### What you will do
Each line below from the "The width and height of the screenshot is (553, 479)." line through the "Task: Click the large green map marker circle" line, those two included, must be restated word for word; the pictures must not be.

### Provided data

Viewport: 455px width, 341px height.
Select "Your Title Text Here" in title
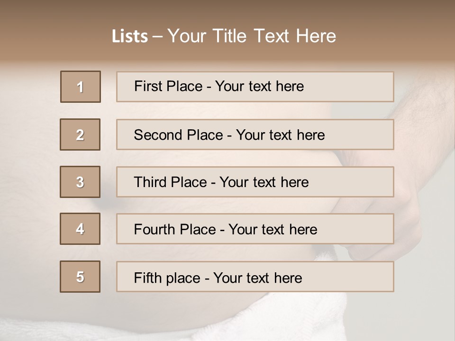[252, 36]
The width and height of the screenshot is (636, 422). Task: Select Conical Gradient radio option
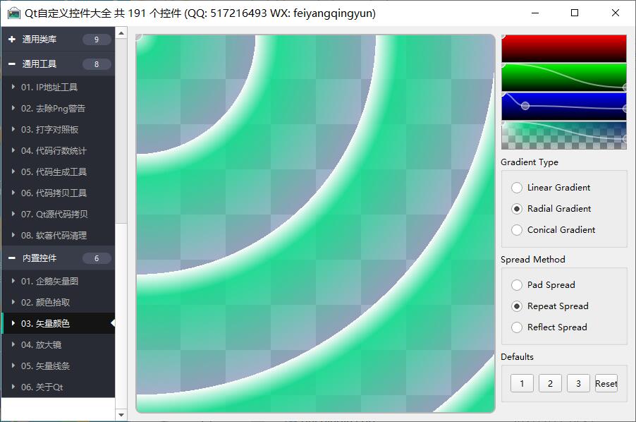pos(517,230)
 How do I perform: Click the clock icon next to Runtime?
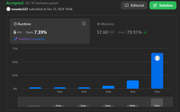pyautogui.click(x=15, y=24)
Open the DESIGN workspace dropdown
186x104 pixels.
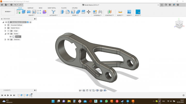8,12
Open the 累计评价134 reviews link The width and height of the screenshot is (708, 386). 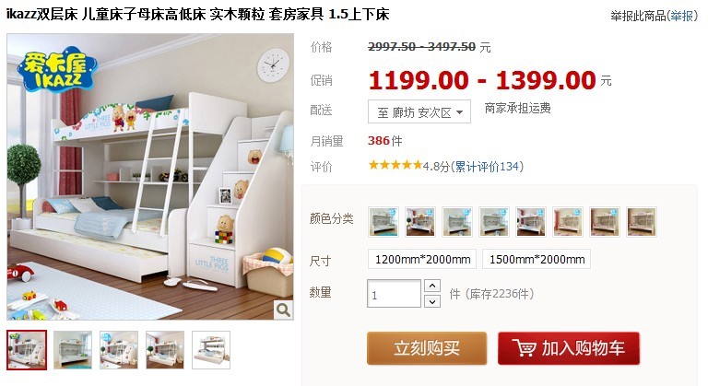pos(487,167)
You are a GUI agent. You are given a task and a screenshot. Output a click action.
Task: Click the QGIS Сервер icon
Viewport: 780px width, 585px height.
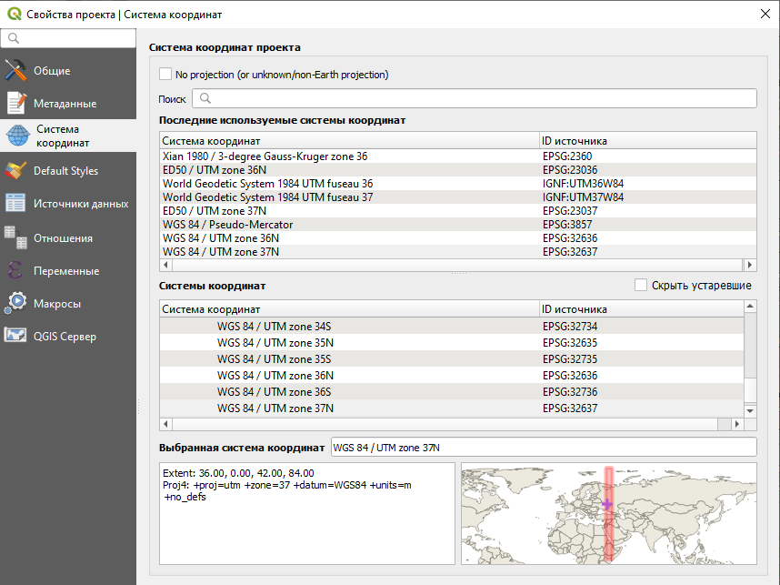point(15,337)
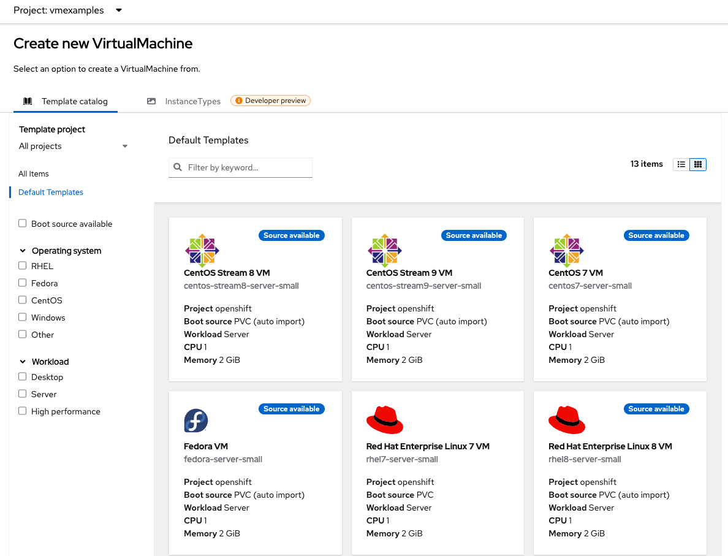This screenshot has width=728, height=556.
Task: Select the grid view icon
Action: point(697,164)
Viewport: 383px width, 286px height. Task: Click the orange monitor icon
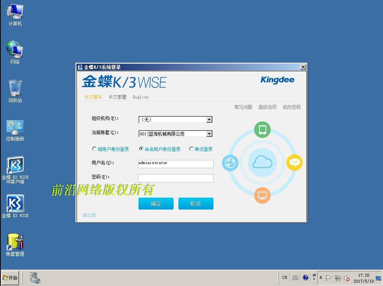[x=262, y=195]
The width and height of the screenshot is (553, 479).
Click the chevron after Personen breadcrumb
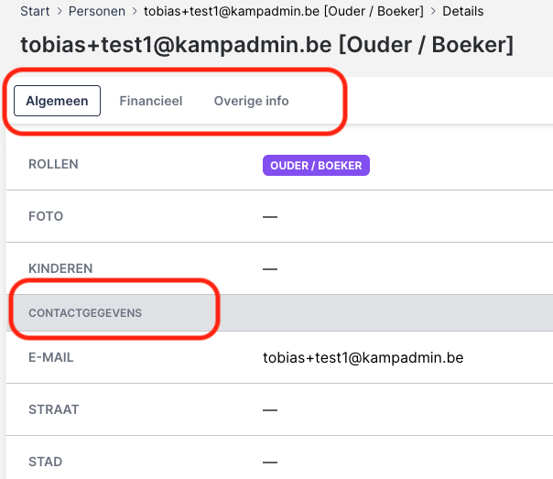pos(135,12)
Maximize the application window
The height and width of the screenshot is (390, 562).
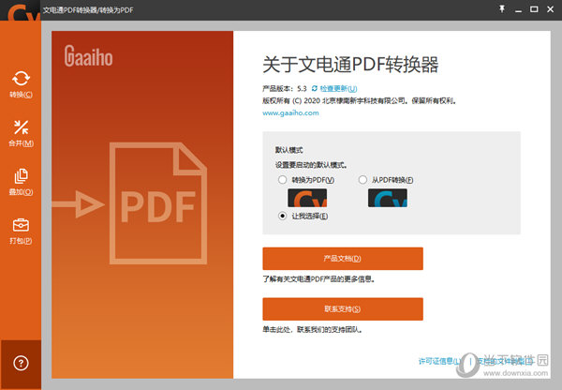click(x=534, y=9)
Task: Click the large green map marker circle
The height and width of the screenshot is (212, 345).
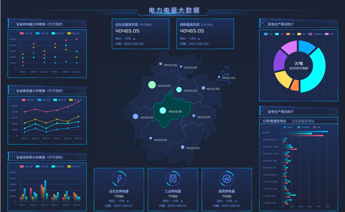Action: [x=152, y=85]
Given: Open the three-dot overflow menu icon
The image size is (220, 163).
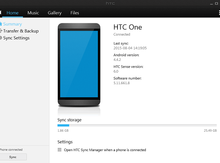Looking at the screenshot, I should pos(219,13).
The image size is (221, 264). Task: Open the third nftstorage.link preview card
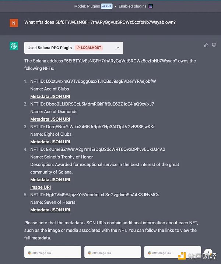click(x=172, y=252)

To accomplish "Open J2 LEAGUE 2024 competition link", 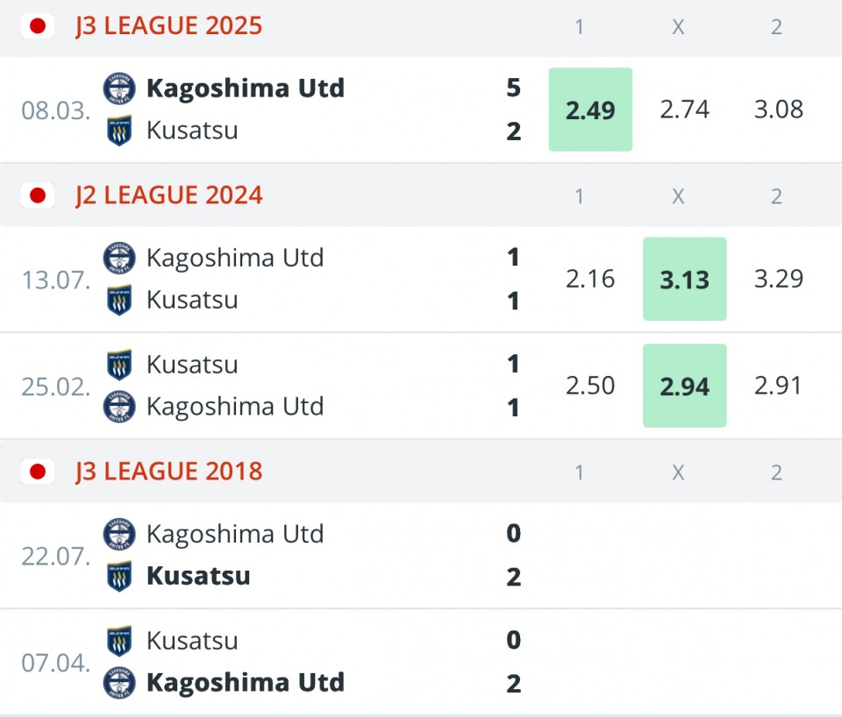I will (168, 195).
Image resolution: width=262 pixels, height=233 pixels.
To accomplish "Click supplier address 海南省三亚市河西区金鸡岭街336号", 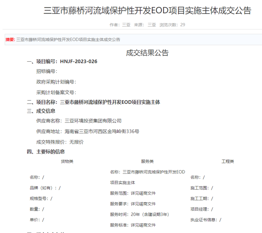I will (102, 131).
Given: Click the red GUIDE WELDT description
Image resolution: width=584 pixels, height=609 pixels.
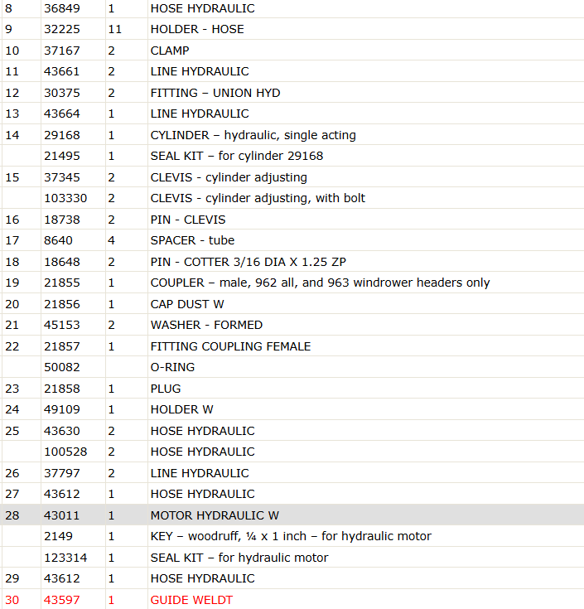Looking at the screenshot, I should (191, 600).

### Result below
The width and height of the screenshot is (553, 479).
Click the chevron after Personen breadcrumb
pos(135,12)
Maximize the application window
The height and width of the screenshot is (390, 562).
click(x=534, y=9)
Task: Click the large green map marker circle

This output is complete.